Saved entries
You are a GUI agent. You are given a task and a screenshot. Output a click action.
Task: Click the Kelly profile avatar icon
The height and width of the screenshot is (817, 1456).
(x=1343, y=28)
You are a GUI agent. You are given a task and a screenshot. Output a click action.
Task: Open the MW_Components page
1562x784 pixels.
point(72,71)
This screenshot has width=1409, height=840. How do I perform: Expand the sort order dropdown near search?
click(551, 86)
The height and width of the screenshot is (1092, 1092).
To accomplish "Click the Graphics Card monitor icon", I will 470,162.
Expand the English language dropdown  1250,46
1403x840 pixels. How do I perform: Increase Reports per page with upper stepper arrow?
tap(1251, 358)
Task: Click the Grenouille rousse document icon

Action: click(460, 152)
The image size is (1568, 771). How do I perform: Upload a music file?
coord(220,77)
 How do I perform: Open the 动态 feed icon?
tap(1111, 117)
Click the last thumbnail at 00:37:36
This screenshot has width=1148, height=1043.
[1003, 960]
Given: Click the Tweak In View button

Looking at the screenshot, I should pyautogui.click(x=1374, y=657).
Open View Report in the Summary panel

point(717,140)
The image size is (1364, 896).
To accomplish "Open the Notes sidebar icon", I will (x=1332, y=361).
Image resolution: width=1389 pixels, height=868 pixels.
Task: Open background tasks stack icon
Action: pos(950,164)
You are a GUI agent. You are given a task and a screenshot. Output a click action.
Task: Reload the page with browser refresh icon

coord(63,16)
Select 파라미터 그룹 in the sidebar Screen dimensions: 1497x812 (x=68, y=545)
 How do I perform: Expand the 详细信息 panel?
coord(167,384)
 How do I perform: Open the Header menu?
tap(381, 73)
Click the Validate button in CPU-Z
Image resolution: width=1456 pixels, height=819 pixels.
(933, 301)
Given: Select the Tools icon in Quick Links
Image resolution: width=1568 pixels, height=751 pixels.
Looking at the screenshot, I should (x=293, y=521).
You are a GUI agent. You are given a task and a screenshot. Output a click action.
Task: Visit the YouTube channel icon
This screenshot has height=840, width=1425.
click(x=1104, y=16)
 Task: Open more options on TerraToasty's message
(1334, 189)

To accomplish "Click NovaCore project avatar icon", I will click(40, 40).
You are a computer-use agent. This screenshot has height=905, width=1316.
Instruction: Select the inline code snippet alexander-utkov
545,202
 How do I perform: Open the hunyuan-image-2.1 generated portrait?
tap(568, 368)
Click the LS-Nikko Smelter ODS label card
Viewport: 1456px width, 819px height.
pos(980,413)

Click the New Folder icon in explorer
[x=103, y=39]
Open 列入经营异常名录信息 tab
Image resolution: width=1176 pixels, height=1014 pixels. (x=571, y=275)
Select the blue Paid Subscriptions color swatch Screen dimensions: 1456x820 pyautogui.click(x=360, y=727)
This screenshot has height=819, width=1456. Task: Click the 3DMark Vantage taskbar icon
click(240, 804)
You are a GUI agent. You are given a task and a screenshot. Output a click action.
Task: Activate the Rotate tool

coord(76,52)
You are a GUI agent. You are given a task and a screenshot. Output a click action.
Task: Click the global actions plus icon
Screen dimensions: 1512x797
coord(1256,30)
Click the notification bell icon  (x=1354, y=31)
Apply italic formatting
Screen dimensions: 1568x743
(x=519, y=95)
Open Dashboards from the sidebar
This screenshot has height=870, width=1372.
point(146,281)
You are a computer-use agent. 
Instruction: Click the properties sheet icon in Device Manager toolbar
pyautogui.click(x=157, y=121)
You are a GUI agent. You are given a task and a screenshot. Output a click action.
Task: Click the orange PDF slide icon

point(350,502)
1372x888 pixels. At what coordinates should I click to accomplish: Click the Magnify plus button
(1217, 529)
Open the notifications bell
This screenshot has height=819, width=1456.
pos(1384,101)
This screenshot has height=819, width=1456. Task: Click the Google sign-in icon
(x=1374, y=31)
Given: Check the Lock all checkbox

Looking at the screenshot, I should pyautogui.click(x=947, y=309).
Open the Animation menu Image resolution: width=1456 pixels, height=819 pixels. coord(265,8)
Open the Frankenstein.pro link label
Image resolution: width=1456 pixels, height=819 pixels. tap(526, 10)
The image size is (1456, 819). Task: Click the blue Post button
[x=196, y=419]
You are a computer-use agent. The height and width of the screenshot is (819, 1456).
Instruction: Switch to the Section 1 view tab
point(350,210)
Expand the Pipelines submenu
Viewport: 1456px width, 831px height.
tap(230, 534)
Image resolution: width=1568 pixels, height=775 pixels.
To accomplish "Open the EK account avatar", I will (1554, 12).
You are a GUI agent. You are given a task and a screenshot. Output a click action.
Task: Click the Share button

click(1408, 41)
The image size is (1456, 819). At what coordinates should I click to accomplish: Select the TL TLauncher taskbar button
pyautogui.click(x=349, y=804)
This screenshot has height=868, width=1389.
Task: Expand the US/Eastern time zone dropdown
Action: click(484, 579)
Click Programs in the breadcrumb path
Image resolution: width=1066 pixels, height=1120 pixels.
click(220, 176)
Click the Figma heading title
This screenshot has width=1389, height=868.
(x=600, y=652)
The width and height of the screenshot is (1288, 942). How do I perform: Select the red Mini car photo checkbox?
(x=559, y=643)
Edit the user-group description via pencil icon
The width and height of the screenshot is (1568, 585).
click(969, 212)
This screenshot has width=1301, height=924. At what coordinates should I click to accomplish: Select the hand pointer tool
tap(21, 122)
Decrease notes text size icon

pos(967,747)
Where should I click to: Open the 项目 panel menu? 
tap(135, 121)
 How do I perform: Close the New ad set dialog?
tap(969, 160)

WHAT THIS TASK INVOLVES – Starting from the records above, copy each line where the string "computer" is found.

WRITTEN RESPONSE –
You are a computer-use agent. This screenshot has height=905, width=1316.
You are a computer-use agent. 
You are a computer-use agent. The height and width of the screenshot is (819, 1456).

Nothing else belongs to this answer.